**THE PROBLEM:**
Below are some records. Print exactly the lines between the one holding "Frank Scarso Hits" and the one holding "Ron Bensimon Announces", inclusive, and nothing else.

**LISTED ENTRIES:**
----------

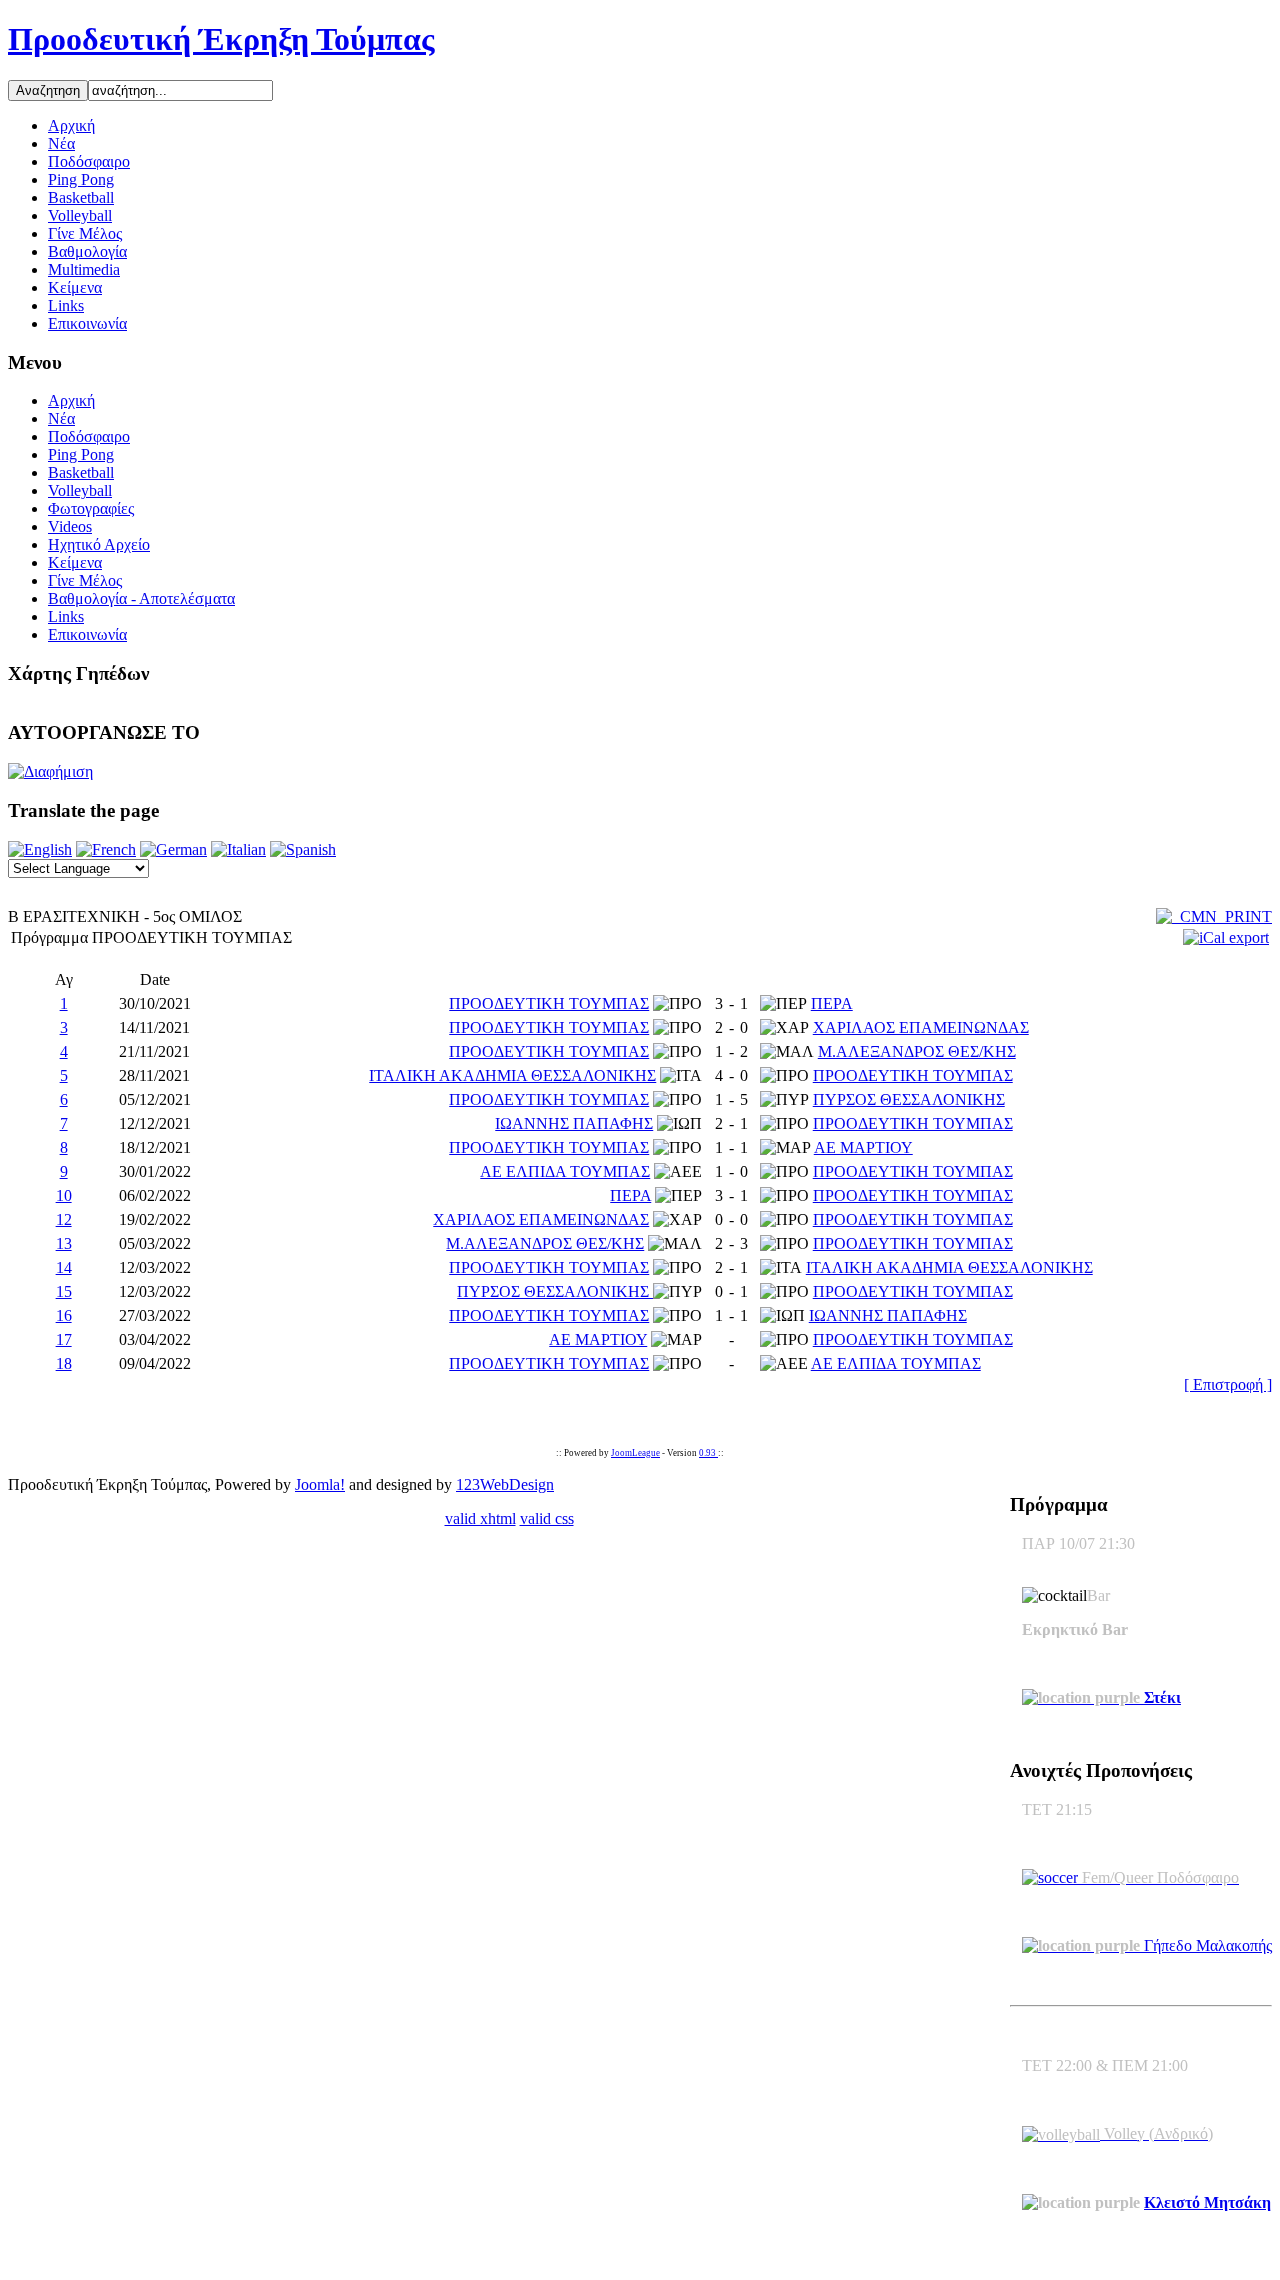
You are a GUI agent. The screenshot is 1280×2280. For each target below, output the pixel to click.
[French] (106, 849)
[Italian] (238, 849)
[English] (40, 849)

----------

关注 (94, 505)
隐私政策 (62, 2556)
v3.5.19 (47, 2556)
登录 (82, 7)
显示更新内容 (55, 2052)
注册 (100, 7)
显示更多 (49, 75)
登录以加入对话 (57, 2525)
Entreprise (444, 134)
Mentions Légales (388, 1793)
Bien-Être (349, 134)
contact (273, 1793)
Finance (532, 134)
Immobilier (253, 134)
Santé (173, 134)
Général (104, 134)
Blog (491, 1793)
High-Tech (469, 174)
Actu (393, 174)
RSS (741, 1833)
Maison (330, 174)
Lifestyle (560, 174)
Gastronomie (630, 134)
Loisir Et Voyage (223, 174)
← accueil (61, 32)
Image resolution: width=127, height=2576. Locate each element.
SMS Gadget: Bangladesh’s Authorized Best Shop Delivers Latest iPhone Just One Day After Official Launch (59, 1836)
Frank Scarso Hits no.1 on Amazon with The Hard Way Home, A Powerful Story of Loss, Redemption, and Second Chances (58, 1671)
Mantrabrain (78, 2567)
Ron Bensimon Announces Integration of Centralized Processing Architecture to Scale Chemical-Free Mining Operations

----------

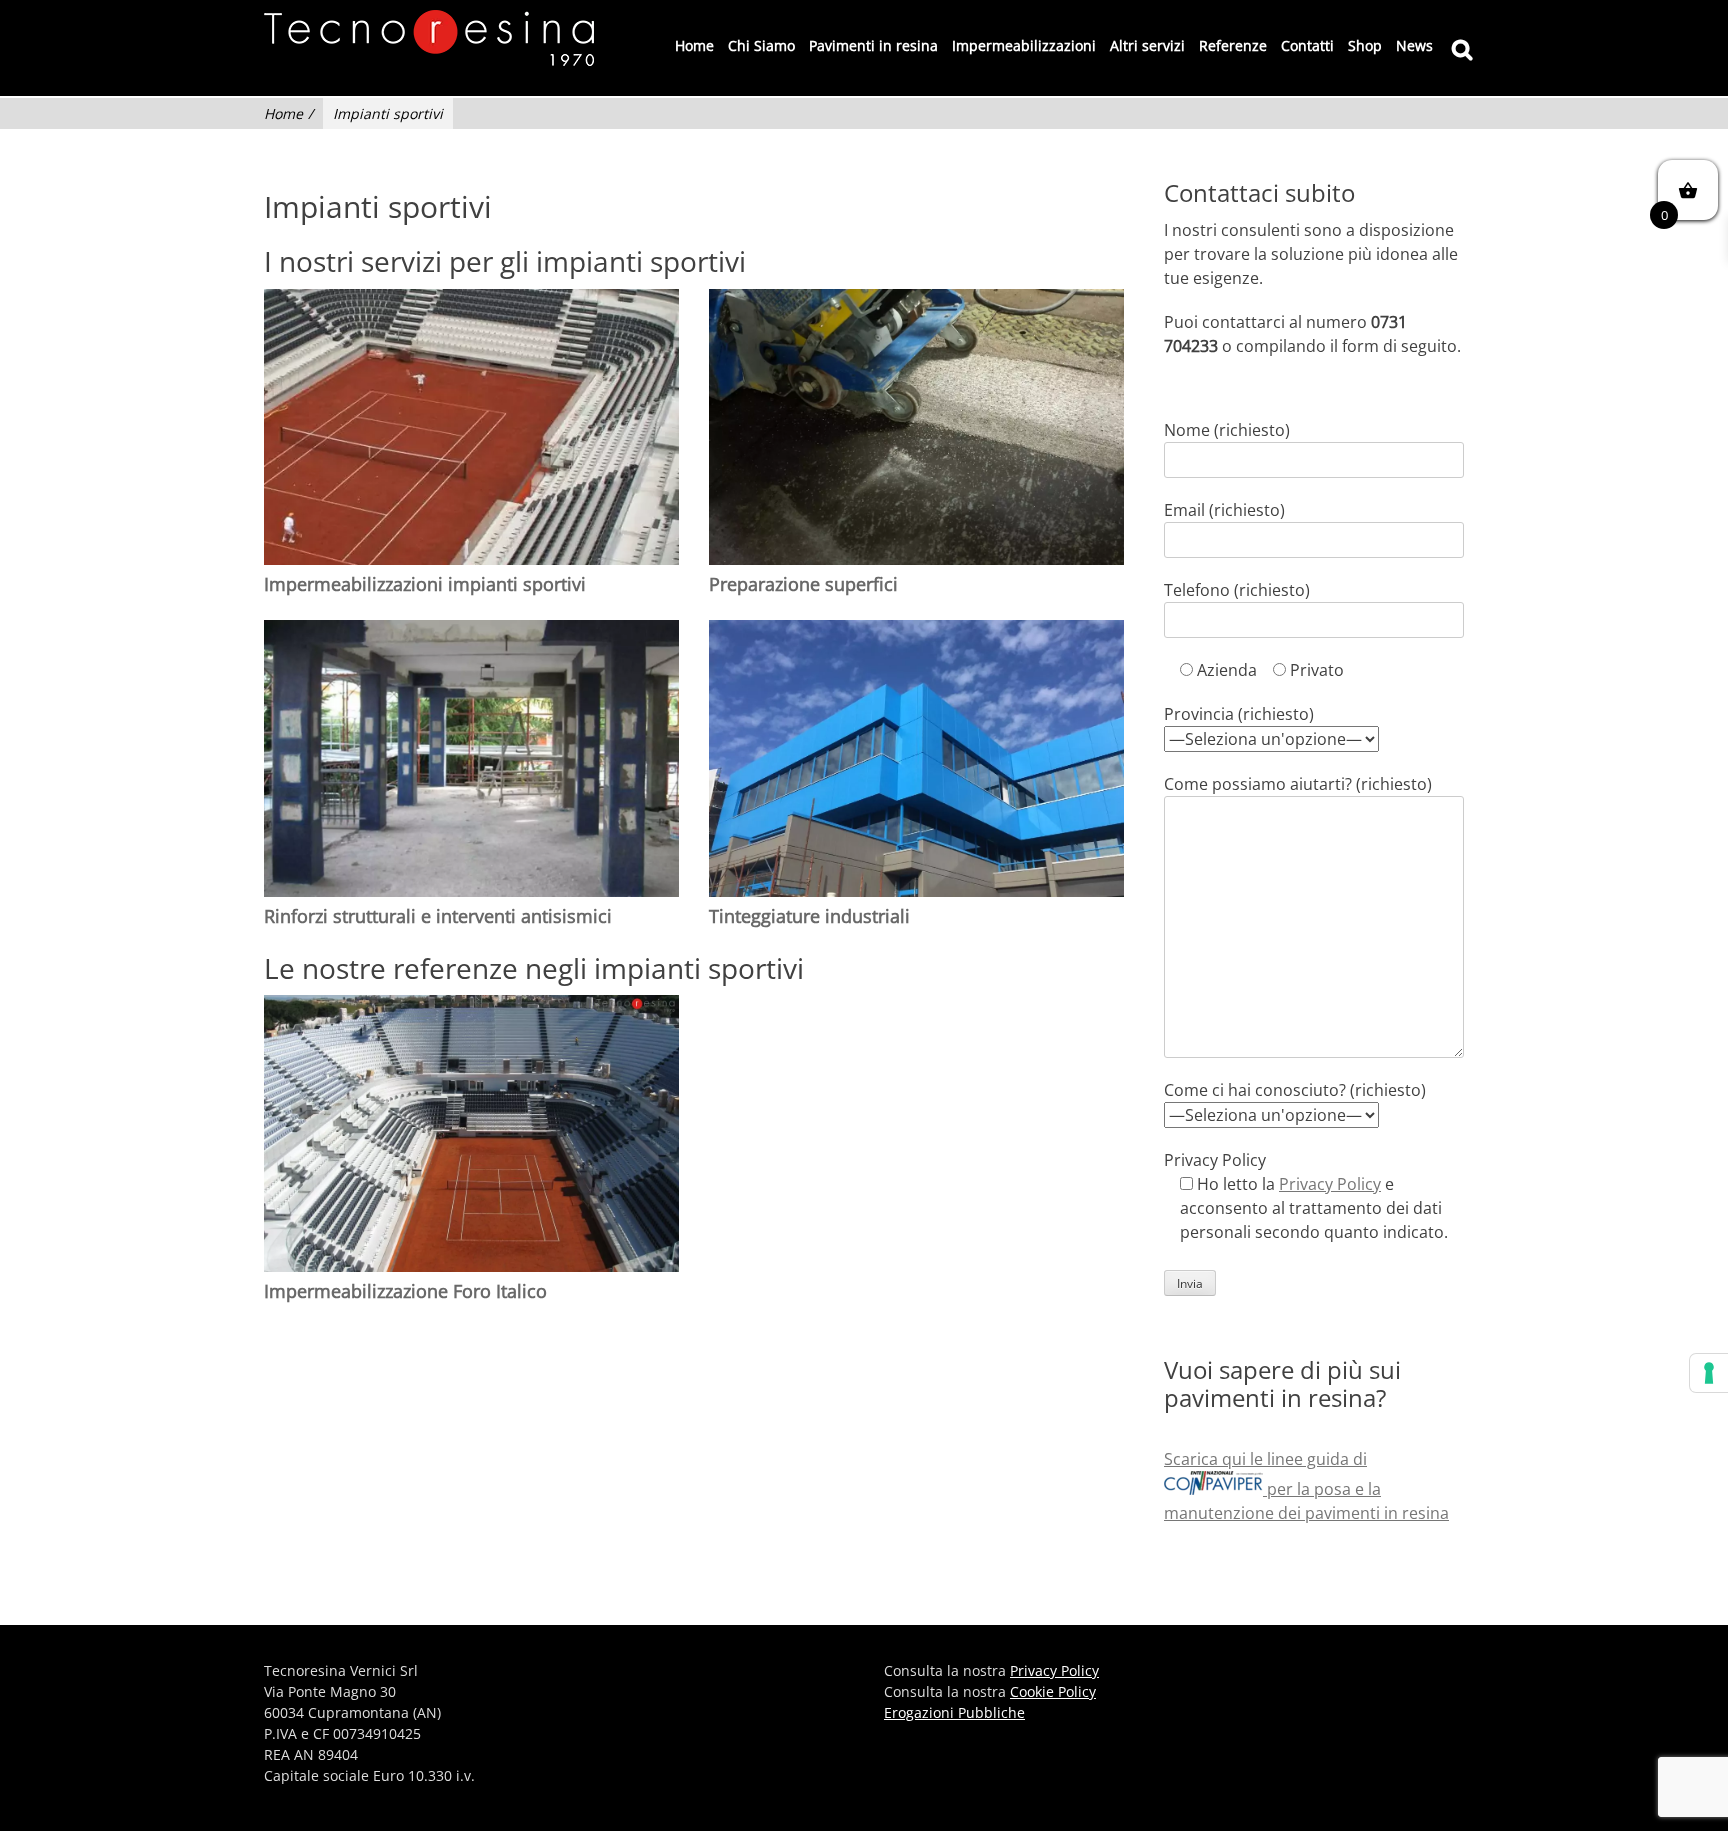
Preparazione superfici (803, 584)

----------

**ANSWER AREA:**
Frank Scarso Hits no.1 on Amazon with The Hard Way Home, A Powerful Story of Loss, Redemption, and Second Chances (58, 1671)
Mantrabrain (78, 2567)
Ron Bensimon Announces Integration of Centralized Processing Architecture to Scale Chemical-Free Mining Operations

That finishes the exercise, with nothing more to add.